- _EXTRACT TO READ_:

....................

Protocol V, Right of Way, Call Management and Etiquette on the Call Channel
Emergency Traffic: per FCC rules (and good sense), emergency radio traffic is always first priority and always has right of way over everything else. Remember, emergency traffic ONLY pertains to danger to life and major property. If you wouldn’t call 911 with it, don’t imagine that it is an emergency worthy of giving you priority over someone’s real emergency.
Where there are multiple emergency calls, the network manager (whoever has taken charge of taking check-ins, etc.) must figure out how to triage the calls. This is a tough situation, and the network manager will need your support, even if you feel that your emergency is worse than the other guy’s. Just make sure that when you report it, you are clear on the danger to you, so that a good determination can be made.
Amateur Radio has been doing this for a long time. We do well to learn from it. In Amateur emergency nets, there are three other levels of message beyond emergency: priority traffic (net administration), Health & Welfare (“I may not be there, honey, but I’m ok. At Joe’s.”), and Routine (just chatter). Once emergency traffic is done, then administrative (verifications, etc.), then Health and Welfare, then just whatever.
You can imagine that getting this all down will take practice. Yes it will. And a measure of dedication. This is why it wasn’t advocated to go out and buy all the radio you can (whether you are licensed for it or not), and keep it in mothballs until an emergency.
The network manager is essentially whoever on the network is able to do it. If five callers are in emergency status, and one is doing ok, guess who is elected! A community will do well to cultivate several trained net managers, but they might all be the ones incapacitated. Thus, everyone who anticipates participating in the emergency net needs to prepare mentally to handle it, and it is preferable if they drill for it.

....................

Rows showing where targets appear:
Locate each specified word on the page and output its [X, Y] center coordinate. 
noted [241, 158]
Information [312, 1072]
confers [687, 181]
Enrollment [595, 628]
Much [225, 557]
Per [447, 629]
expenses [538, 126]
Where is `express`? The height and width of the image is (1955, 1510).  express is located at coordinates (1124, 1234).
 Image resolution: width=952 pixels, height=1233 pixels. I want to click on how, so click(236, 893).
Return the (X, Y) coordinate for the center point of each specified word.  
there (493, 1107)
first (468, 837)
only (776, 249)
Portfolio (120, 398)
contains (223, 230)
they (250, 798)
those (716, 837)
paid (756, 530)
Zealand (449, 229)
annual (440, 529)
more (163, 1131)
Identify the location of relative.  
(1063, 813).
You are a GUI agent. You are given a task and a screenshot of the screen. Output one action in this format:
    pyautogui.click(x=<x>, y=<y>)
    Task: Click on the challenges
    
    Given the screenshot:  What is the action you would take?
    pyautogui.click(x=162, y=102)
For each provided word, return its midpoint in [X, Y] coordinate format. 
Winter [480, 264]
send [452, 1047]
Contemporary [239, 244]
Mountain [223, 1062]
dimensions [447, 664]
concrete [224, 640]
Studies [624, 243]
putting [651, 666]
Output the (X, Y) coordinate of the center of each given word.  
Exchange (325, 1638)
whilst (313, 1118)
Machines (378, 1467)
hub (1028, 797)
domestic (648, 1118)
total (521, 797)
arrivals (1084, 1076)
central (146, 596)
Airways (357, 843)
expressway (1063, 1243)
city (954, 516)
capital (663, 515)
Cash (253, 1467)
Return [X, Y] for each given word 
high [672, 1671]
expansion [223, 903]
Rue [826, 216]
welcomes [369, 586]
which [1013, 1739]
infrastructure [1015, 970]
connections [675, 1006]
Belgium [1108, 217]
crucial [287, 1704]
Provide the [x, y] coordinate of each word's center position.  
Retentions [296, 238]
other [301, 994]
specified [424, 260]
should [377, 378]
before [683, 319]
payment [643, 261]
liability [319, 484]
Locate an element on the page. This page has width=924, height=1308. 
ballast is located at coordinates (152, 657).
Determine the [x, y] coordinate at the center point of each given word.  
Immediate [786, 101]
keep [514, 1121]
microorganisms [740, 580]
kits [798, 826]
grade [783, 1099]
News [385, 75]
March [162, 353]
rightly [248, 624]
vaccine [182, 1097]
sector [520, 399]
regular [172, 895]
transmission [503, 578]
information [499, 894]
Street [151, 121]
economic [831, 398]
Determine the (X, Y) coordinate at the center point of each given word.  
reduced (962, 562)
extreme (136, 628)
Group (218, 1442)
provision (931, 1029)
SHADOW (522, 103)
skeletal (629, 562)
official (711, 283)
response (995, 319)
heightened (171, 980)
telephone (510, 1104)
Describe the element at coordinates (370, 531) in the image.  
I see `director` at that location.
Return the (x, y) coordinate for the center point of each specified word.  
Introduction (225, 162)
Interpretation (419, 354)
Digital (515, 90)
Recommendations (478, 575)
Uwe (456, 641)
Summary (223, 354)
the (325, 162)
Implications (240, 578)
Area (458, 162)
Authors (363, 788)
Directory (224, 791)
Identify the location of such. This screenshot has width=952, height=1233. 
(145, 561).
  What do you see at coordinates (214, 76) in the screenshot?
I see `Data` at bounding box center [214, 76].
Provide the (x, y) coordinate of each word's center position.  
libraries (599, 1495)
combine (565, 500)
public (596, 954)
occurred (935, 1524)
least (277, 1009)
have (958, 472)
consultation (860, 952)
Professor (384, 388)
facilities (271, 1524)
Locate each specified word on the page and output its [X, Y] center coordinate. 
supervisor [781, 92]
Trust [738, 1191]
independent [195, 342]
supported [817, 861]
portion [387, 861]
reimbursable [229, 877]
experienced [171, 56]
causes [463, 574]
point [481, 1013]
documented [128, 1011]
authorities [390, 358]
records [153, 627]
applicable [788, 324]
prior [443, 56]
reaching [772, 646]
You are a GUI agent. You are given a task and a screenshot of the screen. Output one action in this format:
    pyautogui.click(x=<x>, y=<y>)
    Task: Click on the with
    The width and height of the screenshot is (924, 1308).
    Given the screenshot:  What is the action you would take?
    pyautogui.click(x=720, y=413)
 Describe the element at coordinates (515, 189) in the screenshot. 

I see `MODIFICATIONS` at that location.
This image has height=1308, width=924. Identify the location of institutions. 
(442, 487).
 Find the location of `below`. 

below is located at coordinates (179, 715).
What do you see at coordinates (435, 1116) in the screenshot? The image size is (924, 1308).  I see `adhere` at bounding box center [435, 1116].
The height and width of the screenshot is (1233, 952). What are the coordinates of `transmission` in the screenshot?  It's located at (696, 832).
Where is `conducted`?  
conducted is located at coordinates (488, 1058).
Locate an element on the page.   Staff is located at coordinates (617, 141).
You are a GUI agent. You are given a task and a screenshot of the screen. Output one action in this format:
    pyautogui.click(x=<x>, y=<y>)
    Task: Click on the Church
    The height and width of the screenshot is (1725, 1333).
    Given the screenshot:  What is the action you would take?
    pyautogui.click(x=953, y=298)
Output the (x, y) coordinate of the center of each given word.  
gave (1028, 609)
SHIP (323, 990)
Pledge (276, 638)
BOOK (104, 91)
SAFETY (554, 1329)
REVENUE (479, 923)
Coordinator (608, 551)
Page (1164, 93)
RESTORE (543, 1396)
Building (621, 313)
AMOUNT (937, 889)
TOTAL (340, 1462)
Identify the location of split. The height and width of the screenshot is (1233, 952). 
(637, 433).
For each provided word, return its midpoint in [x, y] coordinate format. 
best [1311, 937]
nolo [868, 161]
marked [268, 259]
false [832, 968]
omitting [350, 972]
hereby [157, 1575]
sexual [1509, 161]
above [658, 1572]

....................

- _THE TASKS_:
(1) According to the call-channel protocol, what level of message is handled right after emergency traffic in amateur emergency nets?
(2) Reproduce the call-channel protocol word for word, starting at the words "Where there are" and ending after "then just whatever.".

- _ANSWERS BELOW_:
(1) Priority traffic, meaning net administration such as verifications.

(2)
Where there are multiple emergency calls, the network manager (whoever has taken charge of taking check-ins, etc.) must figure out how to triage the calls. This is a tough situation, and the network manager will need your support, even if you feel that your emergency is worse than the other guy’s. Just make sure that when you report it, you are clear on the danger to you, so that a good determination can be made.
Amateur Radio has been doing this for a long time. We do well to learn from it. In Amateur emergency nets, there are three other levels of message beyond emergency: priority traffic (net administration), Health & Welfare (“I may not be there, honey, but I’m ok. At Joe’s.”), and Routine (just chatter). Once emergency traffic is done, then administrative (verifications, etc.), then Health and Welfare, then just whatever.